Exercise instructions: Somewhere below is a line with "Where should I click to: Follow" and, later, a line with "Given: Click the magnifier"; repeat those two lines and all the lines between them, exactly as they are.

Given data:
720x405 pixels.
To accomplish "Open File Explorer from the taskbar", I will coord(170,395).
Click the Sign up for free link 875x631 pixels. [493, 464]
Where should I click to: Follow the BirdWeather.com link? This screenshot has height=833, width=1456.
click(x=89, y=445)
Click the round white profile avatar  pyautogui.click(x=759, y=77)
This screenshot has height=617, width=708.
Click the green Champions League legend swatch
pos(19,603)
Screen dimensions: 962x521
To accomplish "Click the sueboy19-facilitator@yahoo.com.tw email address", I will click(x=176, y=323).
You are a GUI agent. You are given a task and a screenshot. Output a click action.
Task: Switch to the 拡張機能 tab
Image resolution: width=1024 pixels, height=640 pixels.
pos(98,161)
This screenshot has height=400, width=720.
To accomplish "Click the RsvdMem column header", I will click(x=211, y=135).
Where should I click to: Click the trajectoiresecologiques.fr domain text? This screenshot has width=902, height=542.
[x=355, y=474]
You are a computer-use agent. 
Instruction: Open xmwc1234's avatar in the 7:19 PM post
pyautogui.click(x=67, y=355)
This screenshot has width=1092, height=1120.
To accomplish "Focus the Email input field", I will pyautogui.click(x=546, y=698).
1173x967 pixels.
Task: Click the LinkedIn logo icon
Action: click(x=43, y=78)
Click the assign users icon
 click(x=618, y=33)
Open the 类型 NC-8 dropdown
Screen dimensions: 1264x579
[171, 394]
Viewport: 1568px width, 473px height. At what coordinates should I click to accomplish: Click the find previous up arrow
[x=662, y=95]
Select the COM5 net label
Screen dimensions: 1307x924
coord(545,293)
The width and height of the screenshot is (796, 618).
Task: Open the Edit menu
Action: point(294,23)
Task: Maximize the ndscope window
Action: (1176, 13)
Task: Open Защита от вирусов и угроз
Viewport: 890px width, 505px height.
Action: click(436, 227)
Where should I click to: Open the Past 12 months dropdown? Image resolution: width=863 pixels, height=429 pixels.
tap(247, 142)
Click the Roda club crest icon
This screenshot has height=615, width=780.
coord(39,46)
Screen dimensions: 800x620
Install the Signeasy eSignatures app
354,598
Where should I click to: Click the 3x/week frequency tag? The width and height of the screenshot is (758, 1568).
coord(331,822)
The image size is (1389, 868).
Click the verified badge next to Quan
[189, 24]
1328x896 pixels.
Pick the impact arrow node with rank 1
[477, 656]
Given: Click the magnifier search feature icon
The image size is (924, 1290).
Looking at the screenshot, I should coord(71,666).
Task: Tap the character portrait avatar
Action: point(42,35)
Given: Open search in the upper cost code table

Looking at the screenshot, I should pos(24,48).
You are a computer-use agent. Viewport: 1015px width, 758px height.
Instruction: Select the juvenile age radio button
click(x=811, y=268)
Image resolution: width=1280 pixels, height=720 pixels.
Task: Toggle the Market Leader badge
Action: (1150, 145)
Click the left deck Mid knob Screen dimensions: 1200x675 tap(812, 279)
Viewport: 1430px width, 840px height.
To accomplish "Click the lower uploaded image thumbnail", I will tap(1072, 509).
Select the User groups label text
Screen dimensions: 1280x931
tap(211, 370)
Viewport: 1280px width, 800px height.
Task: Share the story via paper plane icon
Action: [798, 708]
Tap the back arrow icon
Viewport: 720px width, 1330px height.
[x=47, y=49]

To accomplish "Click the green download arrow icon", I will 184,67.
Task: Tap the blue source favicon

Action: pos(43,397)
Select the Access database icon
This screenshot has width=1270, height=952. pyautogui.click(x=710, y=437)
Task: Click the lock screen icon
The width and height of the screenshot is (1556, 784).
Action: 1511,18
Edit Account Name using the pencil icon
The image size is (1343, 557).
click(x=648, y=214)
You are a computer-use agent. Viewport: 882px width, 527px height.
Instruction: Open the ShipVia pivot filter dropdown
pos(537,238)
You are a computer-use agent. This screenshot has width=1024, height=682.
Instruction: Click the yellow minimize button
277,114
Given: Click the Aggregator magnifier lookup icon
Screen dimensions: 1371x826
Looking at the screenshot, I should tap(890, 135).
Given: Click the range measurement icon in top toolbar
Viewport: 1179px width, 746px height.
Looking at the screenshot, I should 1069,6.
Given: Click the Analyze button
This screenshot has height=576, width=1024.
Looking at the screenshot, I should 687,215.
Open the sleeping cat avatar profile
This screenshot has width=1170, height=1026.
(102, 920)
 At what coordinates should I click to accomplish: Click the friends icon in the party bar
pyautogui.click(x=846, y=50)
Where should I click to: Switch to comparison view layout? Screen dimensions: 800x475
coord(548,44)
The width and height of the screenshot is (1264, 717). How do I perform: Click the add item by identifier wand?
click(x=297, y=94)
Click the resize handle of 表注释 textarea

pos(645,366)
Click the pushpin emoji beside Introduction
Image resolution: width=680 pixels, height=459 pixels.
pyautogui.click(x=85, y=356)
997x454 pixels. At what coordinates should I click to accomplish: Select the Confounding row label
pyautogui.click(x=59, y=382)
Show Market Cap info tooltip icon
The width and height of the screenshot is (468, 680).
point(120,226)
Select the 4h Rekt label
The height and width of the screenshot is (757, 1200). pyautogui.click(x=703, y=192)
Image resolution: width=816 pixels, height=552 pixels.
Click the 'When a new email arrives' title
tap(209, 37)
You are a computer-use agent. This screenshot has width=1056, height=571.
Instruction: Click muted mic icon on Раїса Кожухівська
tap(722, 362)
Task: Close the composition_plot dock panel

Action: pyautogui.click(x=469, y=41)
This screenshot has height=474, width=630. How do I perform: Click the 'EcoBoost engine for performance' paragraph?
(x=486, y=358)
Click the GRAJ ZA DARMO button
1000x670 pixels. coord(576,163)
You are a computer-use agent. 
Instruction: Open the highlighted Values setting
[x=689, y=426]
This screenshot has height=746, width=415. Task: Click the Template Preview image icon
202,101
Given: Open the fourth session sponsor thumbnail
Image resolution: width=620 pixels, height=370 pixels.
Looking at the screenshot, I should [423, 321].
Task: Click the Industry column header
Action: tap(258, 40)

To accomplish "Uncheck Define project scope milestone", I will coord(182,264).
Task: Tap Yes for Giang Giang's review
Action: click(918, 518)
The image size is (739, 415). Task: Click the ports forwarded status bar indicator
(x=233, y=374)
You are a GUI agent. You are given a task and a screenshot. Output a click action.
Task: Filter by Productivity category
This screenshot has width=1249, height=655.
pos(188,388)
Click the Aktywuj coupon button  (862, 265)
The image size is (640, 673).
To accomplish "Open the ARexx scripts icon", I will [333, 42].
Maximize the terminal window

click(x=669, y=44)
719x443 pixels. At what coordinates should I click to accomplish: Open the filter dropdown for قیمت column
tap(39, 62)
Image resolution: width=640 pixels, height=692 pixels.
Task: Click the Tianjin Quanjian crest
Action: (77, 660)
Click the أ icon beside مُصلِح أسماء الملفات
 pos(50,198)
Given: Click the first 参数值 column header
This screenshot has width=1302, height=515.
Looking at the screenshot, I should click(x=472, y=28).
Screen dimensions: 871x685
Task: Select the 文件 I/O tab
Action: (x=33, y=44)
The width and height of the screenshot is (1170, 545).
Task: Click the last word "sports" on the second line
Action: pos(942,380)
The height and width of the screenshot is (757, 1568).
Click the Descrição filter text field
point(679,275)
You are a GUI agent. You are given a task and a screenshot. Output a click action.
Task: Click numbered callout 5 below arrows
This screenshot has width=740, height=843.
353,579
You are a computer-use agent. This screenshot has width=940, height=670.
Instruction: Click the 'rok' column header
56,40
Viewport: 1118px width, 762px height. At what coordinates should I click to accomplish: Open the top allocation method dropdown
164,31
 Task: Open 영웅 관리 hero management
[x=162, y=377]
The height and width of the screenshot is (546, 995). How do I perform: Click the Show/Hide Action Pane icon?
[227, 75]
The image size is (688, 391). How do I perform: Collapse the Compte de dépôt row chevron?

Result of the task:
Where should I click to: Follow the BirdWeather.com link? This screenshot has height=833, width=1456.
click(x=89, y=445)
Click the round white profile avatar  pyautogui.click(x=759, y=77)
This screenshot has height=617, width=708.
Click the green Champions League legend swatch
pos(19,603)
Screen dimensions: 962x521
To accomplish "Click the sueboy19-facilitator@yahoo.com.tw email address", I will click(x=176, y=323).
You are a GUI agent. You are given a task and a screenshot. Output a click action.
Task: Switch to the 拡張機能 tab
Image resolution: width=1024 pixels, height=640 pixels.
pos(98,161)
This screenshot has height=400, width=720.
To accomplish "Click the RsvdMem column header", I will click(x=211, y=135).
Where should I click to: Click the trajectoiresecologiques.fr domain text? This screenshot has width=902, height=542.
[x=355, y=474]
You are a computer-use agent. 
Instruction: Open xmwc1234's avatar in the 7:19 PM post
pyautogui.click(x=67, y=355)
This screenshot has width=1092, height=1120.
To accomplish "Focus the Email input field", I will pyautogui.click(x=546, y=698).
1173x967 pixels.
Task: Click the LinkedIn logo icon
Action: click(x=43, y=78)
Click the assign users icon
 click(x=618, y=33)
Open the 类型 NC-8 dropdown
Screen dimensions: 1264x579
[171, 394]
Viewport: 1568px width, 473px height. At what coordinates should I click to accomplish: Click the find previous up arrow
[x=662, y=95]
Select the COM5 net label
Screen dimensions: 1307x924
coord(545,293)
The width and height of the screenshot is (796, 618).
Task: Open the Edit menu
Action: point(294,23)
Task: Maximize the ndscope window
Action: (1176, 13)
Task: Open Защита от вирусов и угроз
Viewport: 890px width, 505px height.
Action: click(436, 227)
Where should I click to: Open the Past 12 months dropdown? Image resolution: width=863 pixels, height=429 pixels.
tap(247, 142)
Click the Roda club crest icon
This screenshot has height=615, width=780.
coord(39,46)
Screen dimensions: 800x620
Install the Signeasy eSignatures app
354,598
Where should I click to: Click the 3x/week frequency tag? The width and height of the screenshot is (758, 1568).
coord(331,822)
The image size is (1389, 868).
Click the verified badge next to Quan
[189, 24]
1328x896 pixels.
Pick the impact arrow node with rank 1
[477, 656]
Given: Click the magnifier search feature icon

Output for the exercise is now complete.